§ **What the task asks**
From the line containing "This screenshot has width=812, height=508." to the final line of the entries, copy each line exactly. Pictures stay out.
··· Data section
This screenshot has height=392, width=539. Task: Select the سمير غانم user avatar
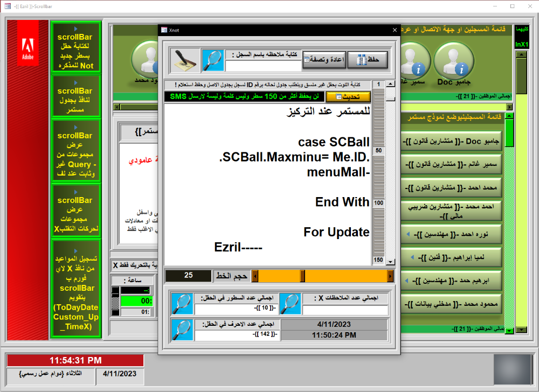[415, 61]
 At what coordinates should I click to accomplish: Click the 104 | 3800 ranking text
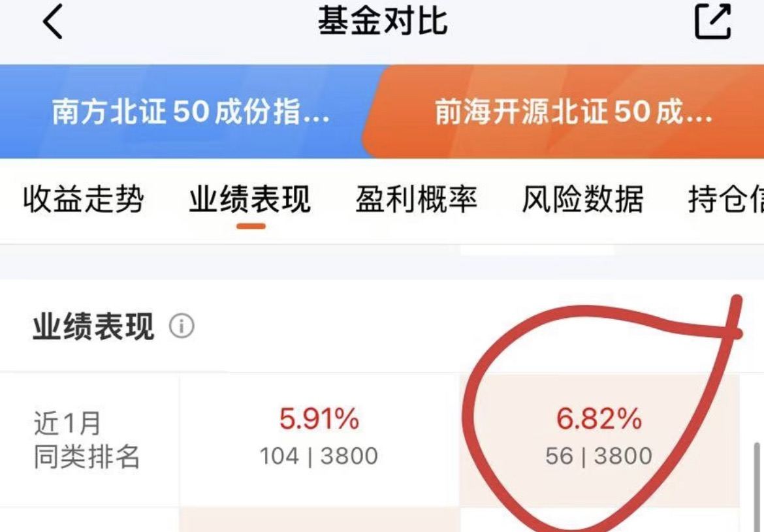coord(319,456)
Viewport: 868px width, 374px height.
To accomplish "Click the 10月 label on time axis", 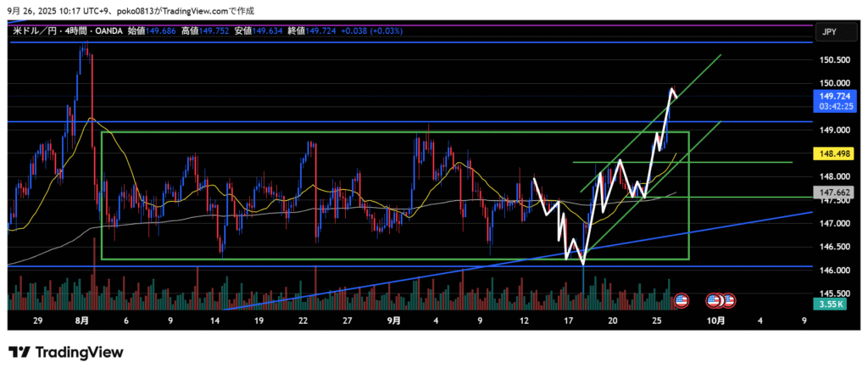I will pos(715,321).
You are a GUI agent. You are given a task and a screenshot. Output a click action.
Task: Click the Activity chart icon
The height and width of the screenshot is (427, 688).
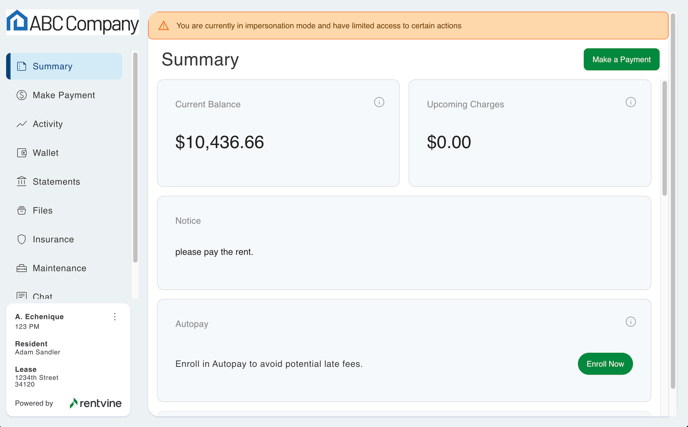22,125
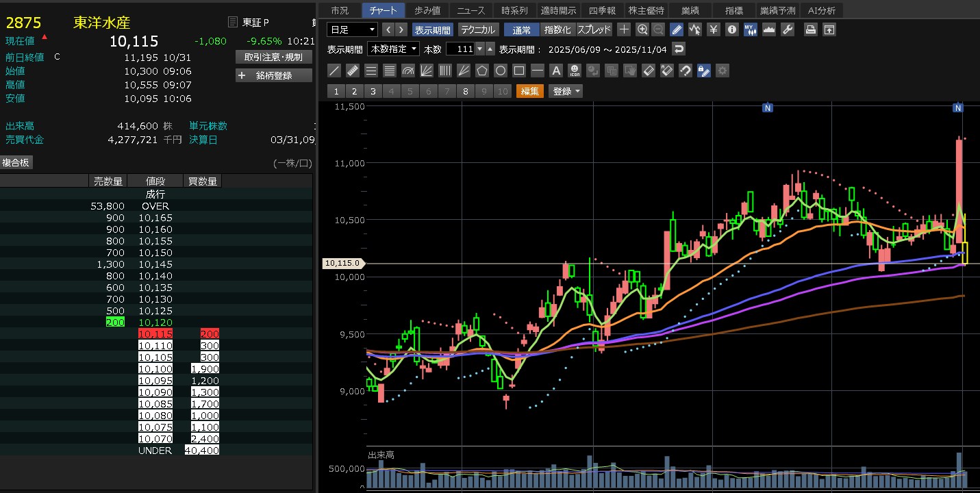Pick the pentagon shape drawing tool
980x493 pixels.
click(482, 71)

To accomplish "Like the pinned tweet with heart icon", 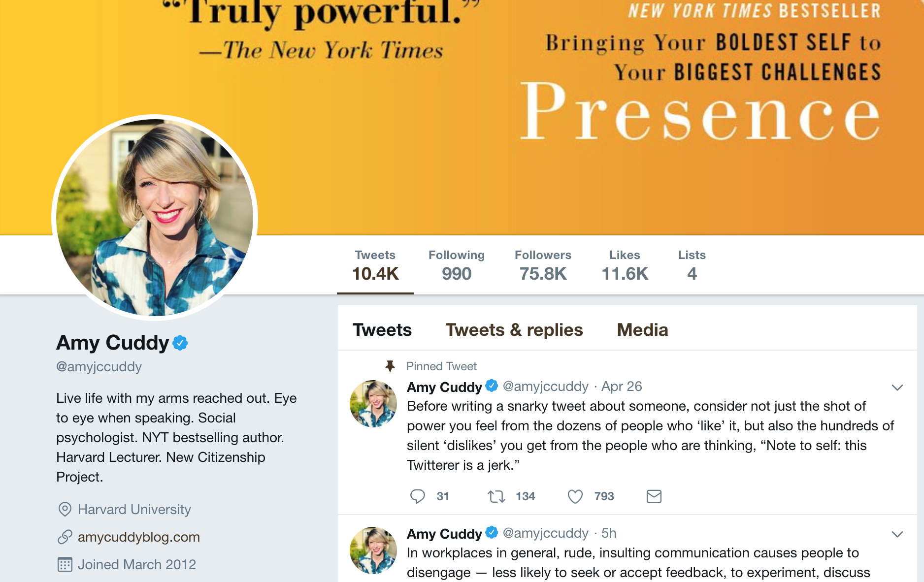I will [575, 496].
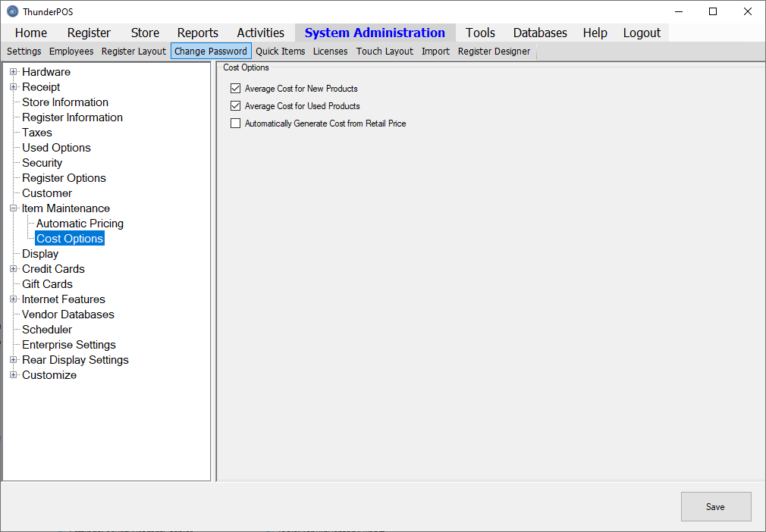766x532 pixels.
Task: Expand the Internet Features tree node
Action: (13, 299)
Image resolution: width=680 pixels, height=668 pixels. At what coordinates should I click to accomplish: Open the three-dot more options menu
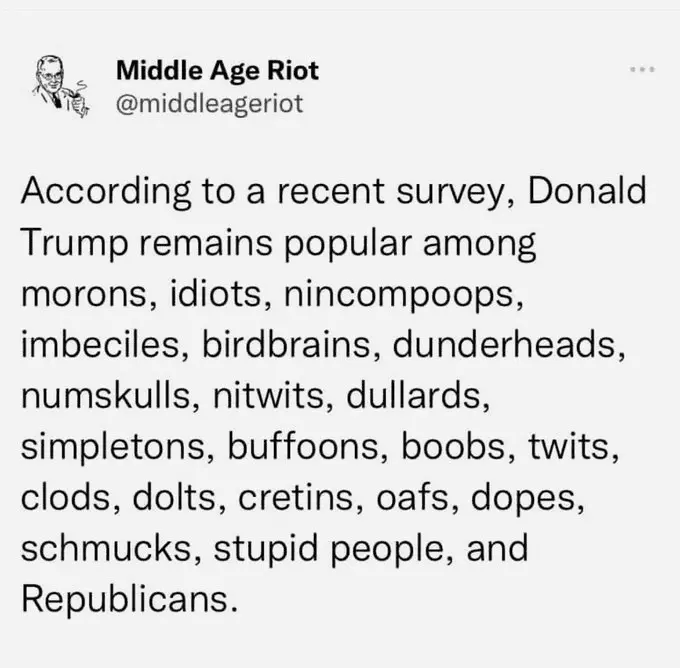pos(642,71)
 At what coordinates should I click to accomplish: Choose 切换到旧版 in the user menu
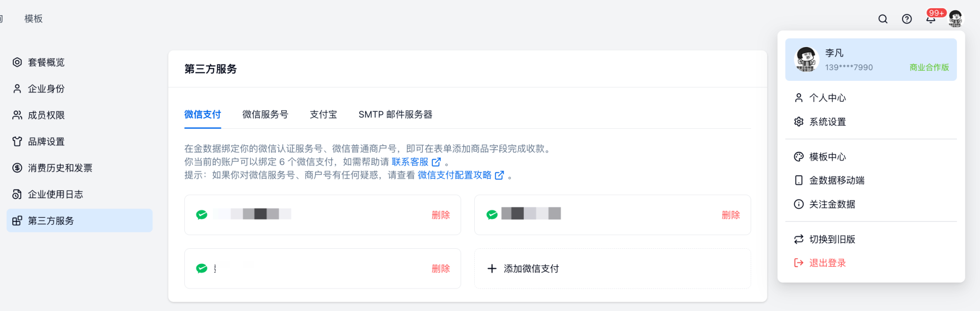click(832, 239)
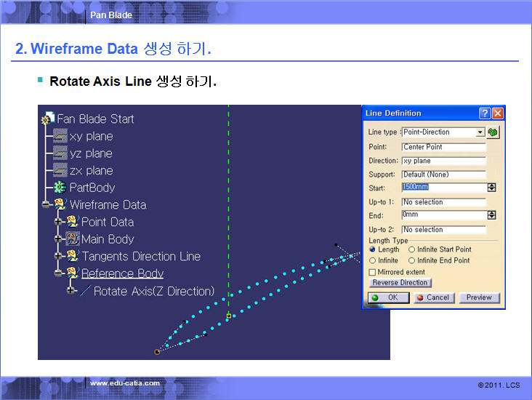Click the PartBody gear icon
Screen dimensions: 532x400
click(x=59, y=188)
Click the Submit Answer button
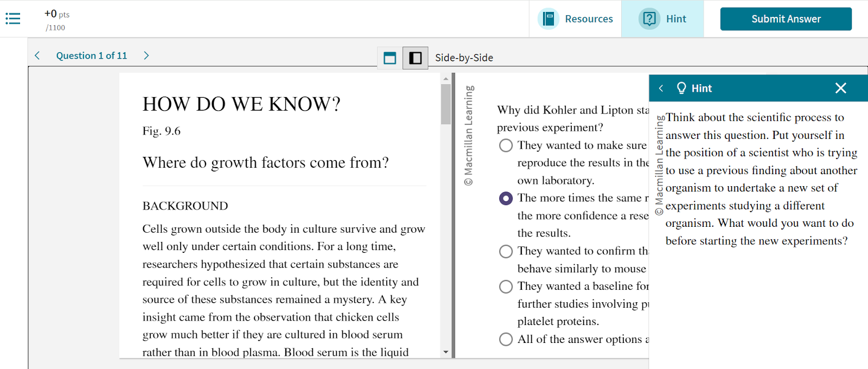 (786, 19)
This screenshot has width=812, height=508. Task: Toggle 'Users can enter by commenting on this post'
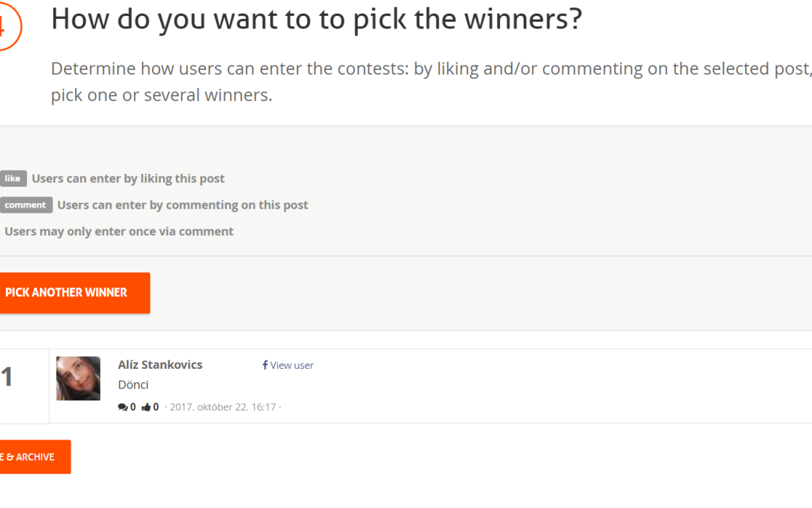pyautogui.click(x=182, y=205)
······
§ **Response to the task**
This screenshot has width=812, height=508. Task: Toggle 'Users can enter by commenting on this post'
pyautogui.click(x=182, y=205)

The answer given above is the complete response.